Recently, editorials, public comments and complaints have blamed the increase in crime in Long Beach on the (police) union and its slowdown, officers neglecting their duty, the chief of police, the mayor, the City Council and a myriad of other entities. The truth is, crime is up. There is a dramatic increase in gangs, drugs and violence, not only in Long Beach but throughout the United States. In Los Angeles, crime per thousand is higher than ours. Crime is a problem throughout the nation.
The causes of crime are generally related to jobs, job training, education, reading ability of students and classroom sizes, one-parent families, lack of discipline in the family or the simple matter of parents not paying enough attention to their kids, recreation, the economy and narcotics.

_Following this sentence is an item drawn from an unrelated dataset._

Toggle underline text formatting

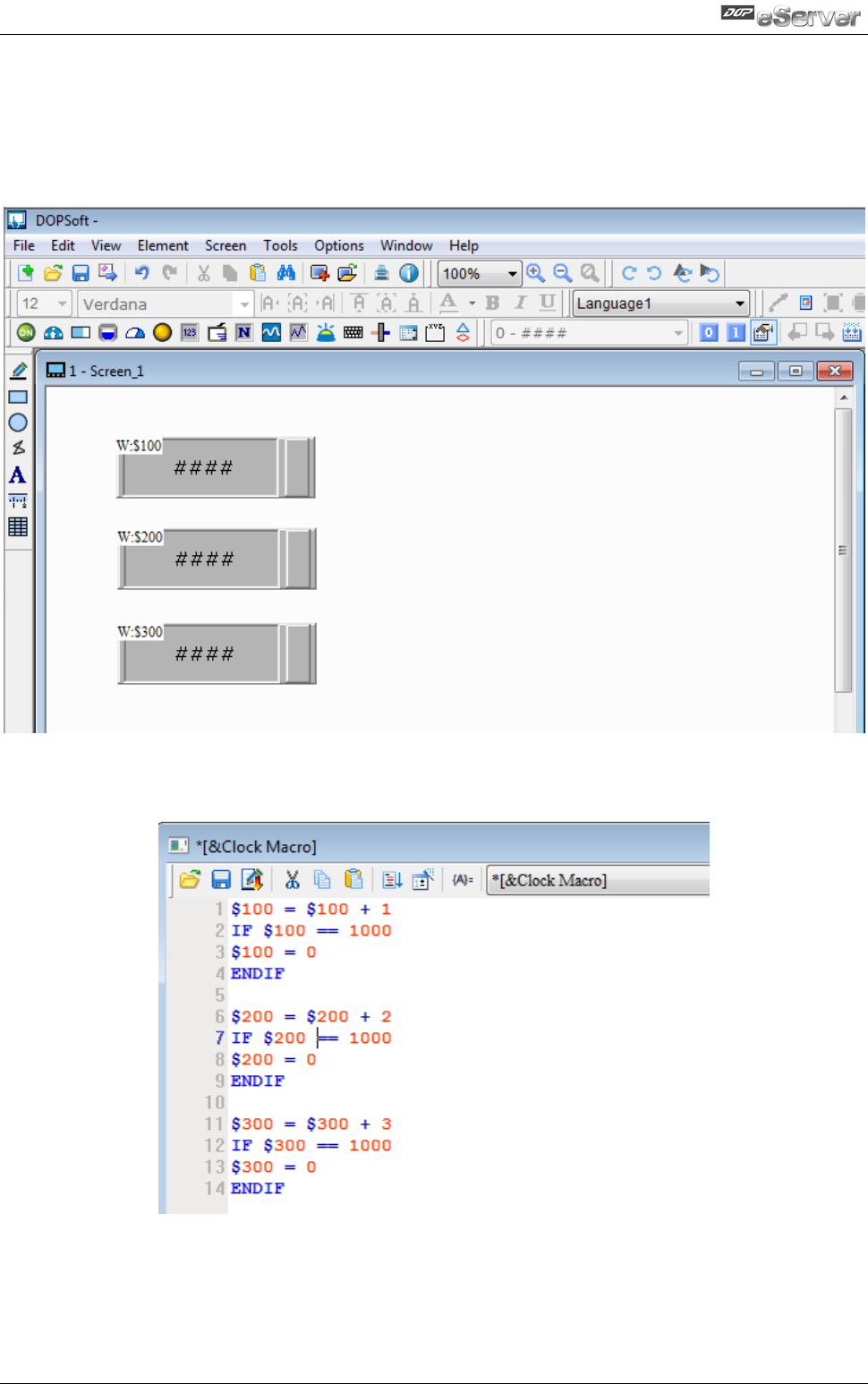pyautogui.click(x=548, y=303)
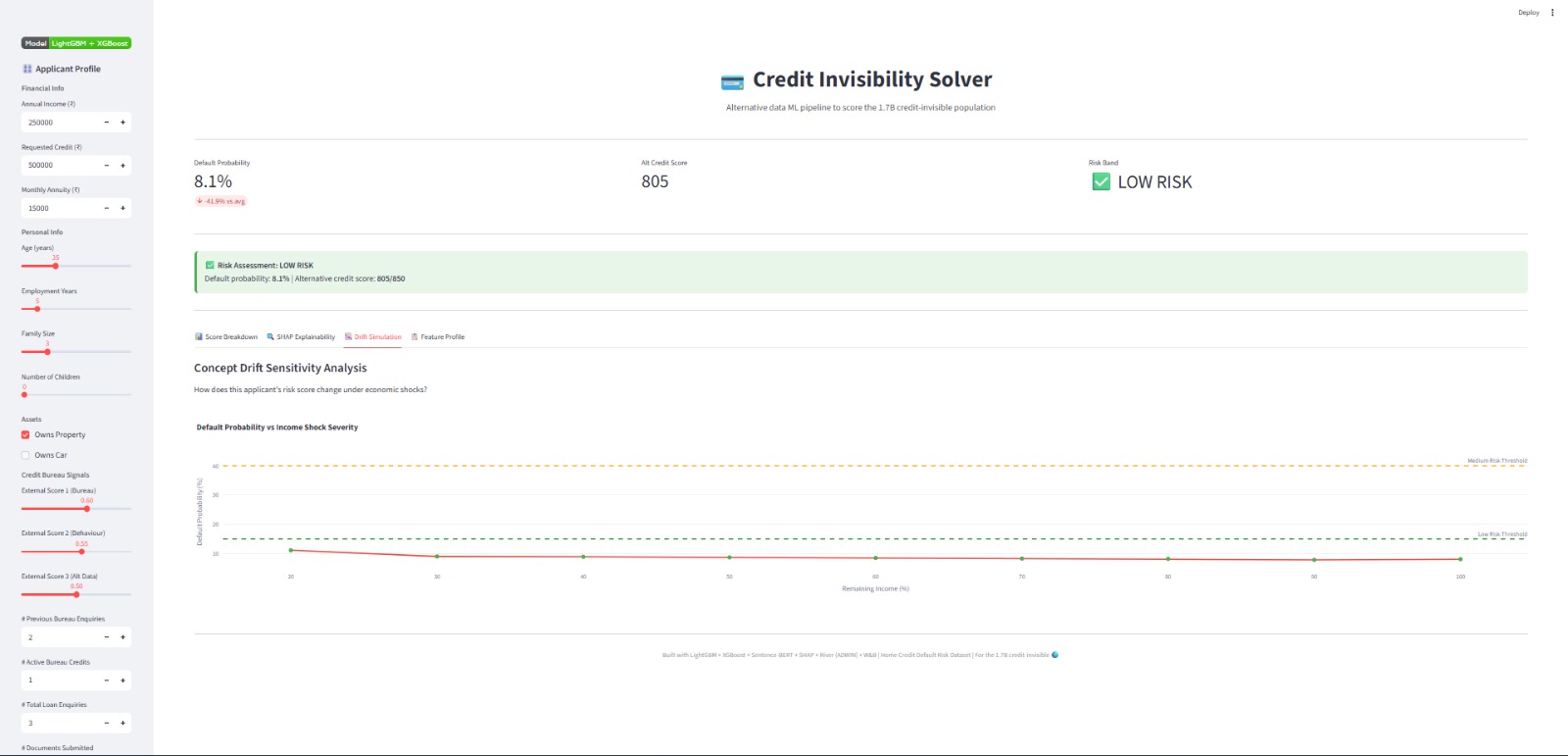The width and height of the screenshot is (1568, 756).
Task: Click minus icon for Monthly Annuity
Action: [107, 208]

The Long Beach Police Department has been involved in serious labor conflicts for the last 10 to 15 years, but this is no news. The citizens have been able to watch this for over a decade. Currently, it appears as if there is a first real potential of peace with labor in this decade. I am convinced that labor and our management team really want peace and to work toward better policing in the city. Perhaps the negative press could be redirected at some of the positive, hard-working police personnel.
The organization really has been neglected because of years of union-management conflict. Three years ago there was no crime analysis unit or organized analysis of crime to tell police officers where to deploy. There was no planning and research unit or audit unit. SWAT team weapons were obtained from suspects on the streets and not allocated through a budget process. Narcotics officers' vehicles were in a state of disrepair to the extent they would not start or gain speed to pursue suspects. Detectives, traffic, patrol and communications personnel were understaffed. The department manual was last revised in 1977, until the recent 1988 revision. The first weapons inventory in the history of the department disclosed that seven machine guns were missing, in addition to other things. Training was negligible. There was a policy that the organization could not train with the FBI or some of the adjoining agencies. The crime lab was, and still is, approximately 20 years behind contemporary police laboratories. The training academy suffered from a lack of resources and equipment to keep up with contemporary law enforcement technology.
I must say, for the last three years there has been unprecedented support from the city manager, the mayor and the majority of the City Council for unlimited training, the acquisition of state-of-the-art equipment, computers, weapons, car phones, radios, new vehicles for patrol officers, a crime analysis system, shooting simulators to train officers, a doubling of the motorcycle squad, an increase in patrol officers and clerical staff for the organization. In the last two years, the city manager and City Council have supported not only the budget process, but spending for street policing that significantly exceeded our allocated budget. There has been unprecedented support for "uniformed policing" for the streets and calls for service. However, the organization needs more police officers now and more resources.
Most citizens are aware that for the last couple of months, and currently through the first of July, about 10% of our work force is working 16-hour days and on their days off. Recently, detectives have been assigned to work Sundays to try and keep up with crime and violence on the streets. It's very difficult on the officers and their families. They can't continue to do this much longer. The majority of the Long Beach Police Department consists of the finest law enforcement officers anywhere in the nation. They work hard, are conscientious, committed to public service, and they need your support.
We have a hard-working, professional group of law enforcement personnel dedicated to public service. To the press and the authors of negative letters to the editor, get off your rears and replace your criticism with some effort to support and work with the Police Department. Voters have decided not to fund additional police officers by rejecting Proposition E on the June 5 ballot. I regret that the funding for additional police officers has not occurred, as the "light at the end of the tunnel" has been extinguished for now. Our dedicated civilian and sworn personnel will continue to perform to the best of their ability and will provide the most professional service possible.